Nearly 70 per cent of the output is exported
Bangalore: Karnataka’s coffee economy – which produces close to three-quarters of all coffee in India – is on the verge of a major crisis. Coffee prices in the international market have tumbled in the last few weeks, triggered by the global meltdown. Prices of Robusta coffee have fallen by almost 40 per cent and those of Arabica by about 20 per cent in the last eight weeks.
The situation is particularly grim for growers in Karnataka. Nearly 70,000 growers – of whom three-fourth are small growers – are facing a crisis because of falling prices in the international market. The Indian coffee economy’s heavy dependence on exports – nearly 70 per cent of the output is exported – threatens to place jobs in plantations at risk.
Shaji Philip, chairman of the Coffee Committee, United Planters’ Association of South India (UPASI), said the severe recession in the industrialised world had resulted in prices crashing in the international market. Prices of Robusta coffee had fallen from U.S. $2,600 a tonne to U.S. $1,570 a tonne in the last two months, he said.

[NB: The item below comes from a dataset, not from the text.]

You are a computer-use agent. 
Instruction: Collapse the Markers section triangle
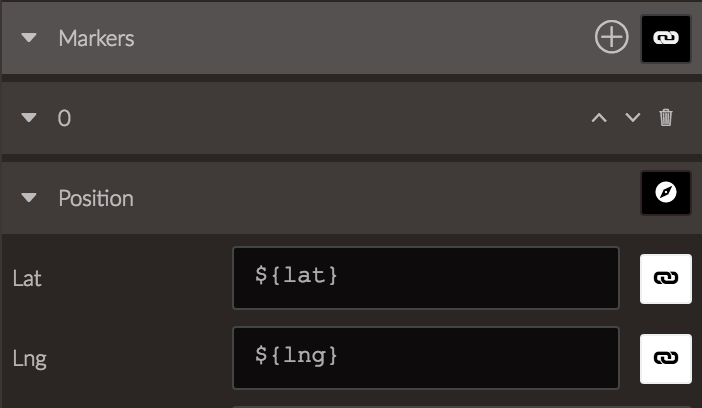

The prices of Arabica coffee have fallen from U.S. $1.50 a pound to U.S. $1.10 during the same period.
However, he said the depreciation of the rupee vis-À-vis the dollar in recent weeks had softened the impact to some extent.
P.V. Lokesh, president of the Small Growers’ Association, based in Chikmagalur, told The Hindu that about one-third of the workforce of 2.6 lakh people in coffee plantations in the State were daily wage earners. “The crisis has not hit jobs as yet, but it cannot be ruled out if prices go down further.”
The crisis is not entirely about falling prices. C.M. Pemmiah, chairman, Karnataka Planters’ Association (KPA), said untimely rain early this year and at the end of the monsoon, coupled with extended periods of drought-like conditions, had seriously harmed coffee crop.
A grower from Coorg, N. Bose Mandanna, said the prices of Robusta coffee were expected to fall to about U.S. $1,400 a tonne, before stabilising.
He said: “Usually, by October, our order books for Arabica coffee would have been full. This year, there are only enquiries, no orders.” Mr. Pemmiah said the entry of substantial volumes of coffee from good harvests in Brazil and Vietnam has dampened prices.
However, Mr. Philip pointed out that end-October stocks of coffee with the global roasters were not very high.
He said stocks of Robusta coffee would last only 19 weeks while those of Arabica coffee would last only 10 weeks. “The orders may be delayed, but they will materialise,” he said.
Although the latest estimates of the crop by the Coffee Board indicate that output will increase by nearly 12 per cent – when compared to last year’s post-monsoon estimate – senior KPA officials said yields were likely to drop at least 10 per cent during the current season (the coffee growing season is from October to September).